The autumn of ePluribus Media

As someone who served on the board of directors of ePluribus Media for nearly two years (I resigned on September 18th), I disagree with the statements that are made about “no pecking order” or “central committee”. Most certainly, there are a few individuals who exert more influence on the direction of the organization than others; whether or not that is to the benefit or detriment of the organization remains to be seen.

Case in point — it has been nearly a month since I resigned from the Board — and I’ll admit, it was under unpleasant circumstances, over diametrically opposing editorial and operations issues — yet those at the core, while they have managed to publish a Fall Newsletter on the ePluribus Community site (http://scoop.epluribusmedia.org/story/2007/10/10/102211/71) that is a basket of polished apples, still have not publicly acknowledged my resignation or that of another board member.

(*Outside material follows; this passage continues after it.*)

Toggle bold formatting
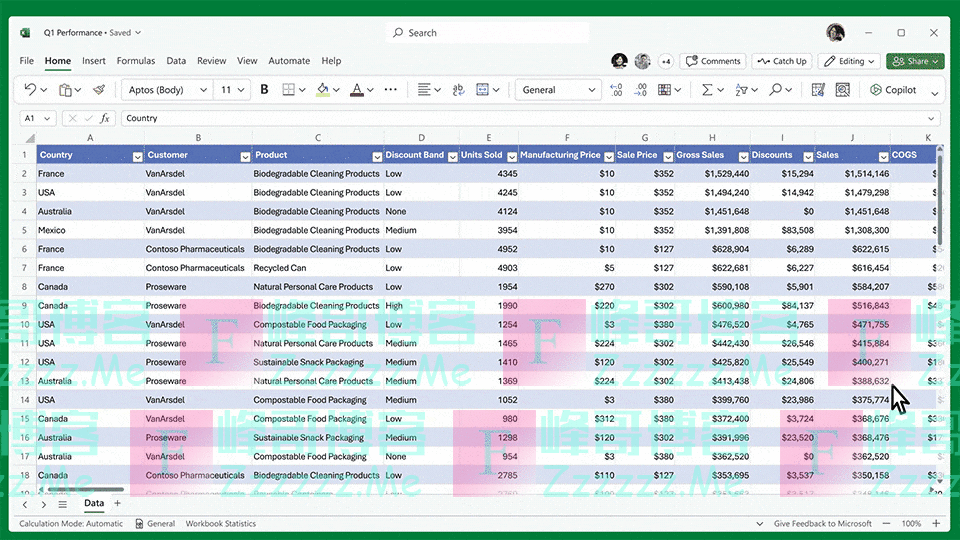The height and width of the screenshot is (540, 960). [264, 90]
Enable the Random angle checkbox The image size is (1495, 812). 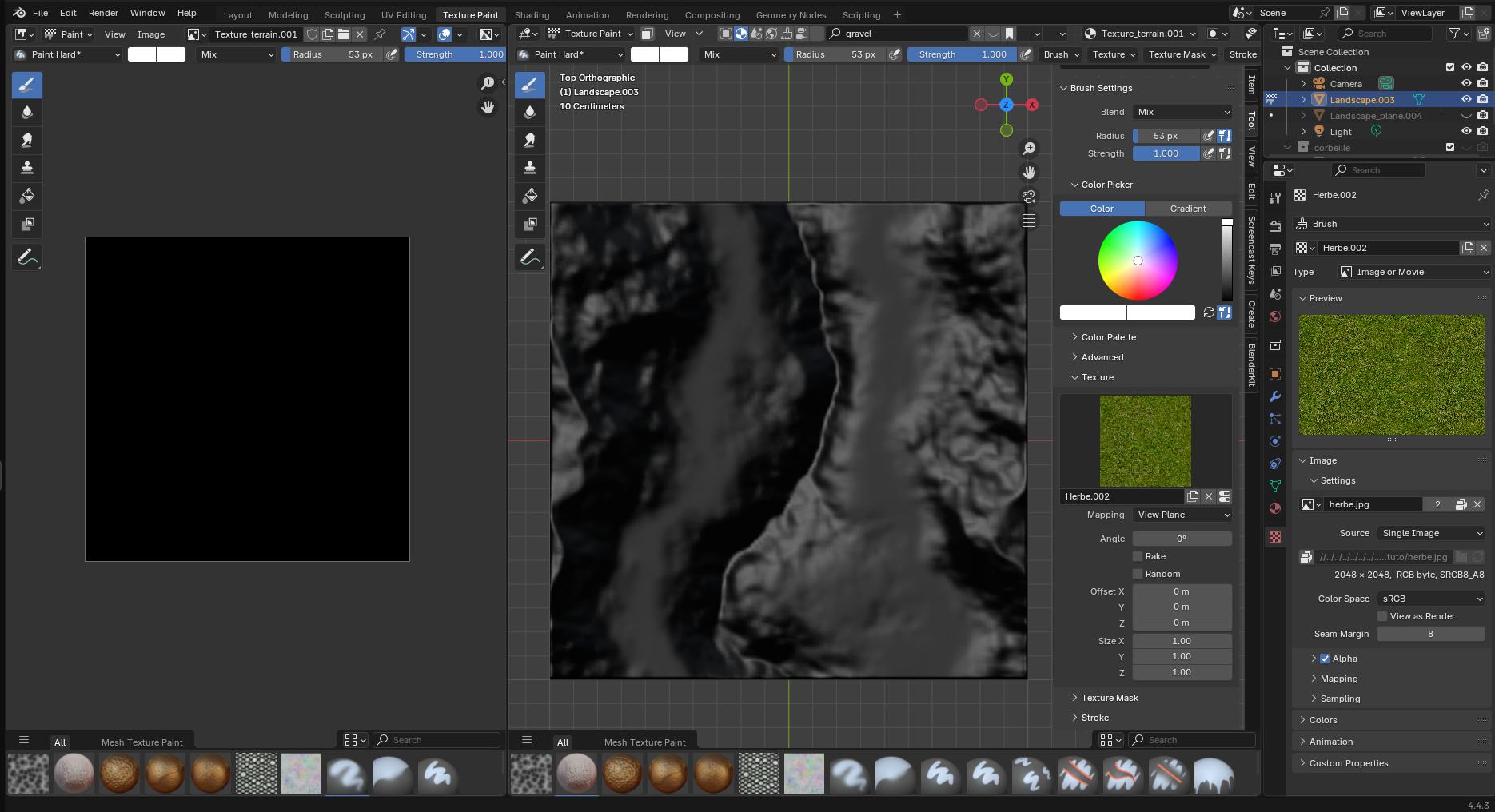coord(1138,574)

In fact, it was censorship of my attempt to publicly acknowledge the other resignation (not my own) in a Community commentary on 9/18/2007 that contributed to circumstances leading to my resignation from the board. In a place that once prided itself on extremely limited, even absent moderation, my attempt to publicly acknowledge the loss of a board member was hidden from public view by another board member, without my consent. A heated, escalating email exchange over the course of twelve hours culminated in my resignation.

You won’t see that in an ePluribus Media newsletter.

People should know that ePluribus Media has collapsed into a small core group that relies mainly upon individual researchers and writers to produce material which is subsequently fact-checked, edited, and promoted via Daily Kos and Buzzflash.net.

The Investigates site (http://www.epluribusinvestigates.org), which was the group’s first website, was a lively hub of collaborative research two years ago. Now, it is a shell of what it once was, a heap of unpublished research that lies mostly dormant with infrequent contributions. In the last month, I’d say that the number of active threads (and I use the term active loosely) numbers between 10 and 20, and many of those I call “active” are simple updates of old threads or posts of links to related, current news articles.

For the organization to continue to represent itself as it does projects a false image. Yes, in the past, it was all of the things it still claims to be; however, it is now a project belonging to a handful, more like a small, tight-knit group blog that fact-checks and edits work done by an equally small extended circle of individual researchers and writers.

I take no joy in the end of over two years of dedication to the research and organizational efforts of ePluribus Media; however, the organization needs to acknowledge that it is not what it once was. Those who remain in control of ePluribus Media need to be honest and change the way they continue to present themselves to the public.